EXERCISE OBJECTIVE:
Using the Alzheimer's lecture announcement below, decide whether each statement agrees with it: (a) the lecture takes place at 2 p.m. on Wednesday, June 22, in Life Sciences 105; (b) Bell is a professor of psychology at CSU-Pueblo; (c) a clinical trial has demonstrated an effective treatment. For each, answer yes or no and quote the words that decide it.

SOURCE DOCUMENT:
++++++++

CSU - Pueblo co-hosts Alzheimer’s Research Update: Past, Present, and Future
PUEBLO – The Alzheimer's Association Colorado Chapter, along with the College of Science and Mathematics at Colorado State University-Pueblo and the Regional Access to Graduate Education (RAGE) Program will co-sponsor a lecture next week on the past, present, and future of Alzheimer’s research.
The public lecture will occur at 2 p.m. on Wednesday, June 22 in Life Sciences 105 on the CSU-Pueblo campus by Dr. Paul A. Bell, professor of psychology at CSU-Fort Collins. Bell has been conducting research on Alzheimer’s for more than 30 years and is a member of the Medical and Scientific Advisory Board for the Alzheimer’s Association Colorado Chapter.
Alzheimer’s is the most common of the dozens of different types of dementia, or long-term loss of memory and confusion. Bell’s presentation will cover what research tells us today and what we can expect in the future. The risk of dementia increases with age. The youngest known case in the medical literature was 26, but the risk increases to 10 percent over age 65 and 50 percent over age 85. As Baby Boomers begin to turn 65 this year, the expected numbers of those with dementia should approach 20 million or more over the next two decades. The incentives for finding an effective medical treatment are tremendous, yet no clinical trial has emerged as demonstrating an effective treatment.
Researchers now believe that any effective treatment will have to begin before the evidence of dementia appears. That is, an effective treatment would have to begin before the damage in the brain manifests itself in the form of memory loss or other cognitive decline. Epidemiological studies do suggest that we can take steps today to reduce our risk of getting Alzheimer’s.

++++++++

DATA LISTING:

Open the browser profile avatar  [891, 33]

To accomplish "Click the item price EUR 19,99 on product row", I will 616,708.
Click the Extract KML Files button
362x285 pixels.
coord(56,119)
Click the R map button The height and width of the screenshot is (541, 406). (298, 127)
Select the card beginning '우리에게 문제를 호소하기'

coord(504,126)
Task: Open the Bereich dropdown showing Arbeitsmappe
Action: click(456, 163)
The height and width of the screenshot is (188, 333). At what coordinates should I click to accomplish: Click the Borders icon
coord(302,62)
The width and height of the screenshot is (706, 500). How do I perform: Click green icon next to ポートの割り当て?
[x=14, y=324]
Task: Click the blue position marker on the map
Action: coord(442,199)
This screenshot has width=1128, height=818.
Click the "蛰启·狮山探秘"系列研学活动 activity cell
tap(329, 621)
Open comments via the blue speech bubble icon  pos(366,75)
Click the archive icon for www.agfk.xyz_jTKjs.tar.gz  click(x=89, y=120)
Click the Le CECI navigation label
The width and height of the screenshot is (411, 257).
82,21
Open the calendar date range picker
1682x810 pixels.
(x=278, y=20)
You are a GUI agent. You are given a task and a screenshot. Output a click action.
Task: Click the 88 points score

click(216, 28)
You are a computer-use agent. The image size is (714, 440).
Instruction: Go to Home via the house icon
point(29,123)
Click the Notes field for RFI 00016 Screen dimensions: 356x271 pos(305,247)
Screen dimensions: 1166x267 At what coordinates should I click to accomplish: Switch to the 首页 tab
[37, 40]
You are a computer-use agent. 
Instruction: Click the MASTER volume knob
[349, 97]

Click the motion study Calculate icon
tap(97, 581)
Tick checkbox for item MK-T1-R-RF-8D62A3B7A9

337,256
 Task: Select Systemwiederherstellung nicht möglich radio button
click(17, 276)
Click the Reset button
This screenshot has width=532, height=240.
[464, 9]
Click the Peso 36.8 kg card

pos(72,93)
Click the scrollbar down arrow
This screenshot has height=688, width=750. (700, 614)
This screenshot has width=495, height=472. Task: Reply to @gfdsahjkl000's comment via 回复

++++++++

ANSWER BOX:
(a) Yes: "The public lecture will occur at 2 p.m. on Wednesday, June 22 in Life Sciences 105"
(b) No: "professor of psychology at CSU-Fort Collins"
(c) No: "no clinical trial has emerged as demonstrating an effective treatment"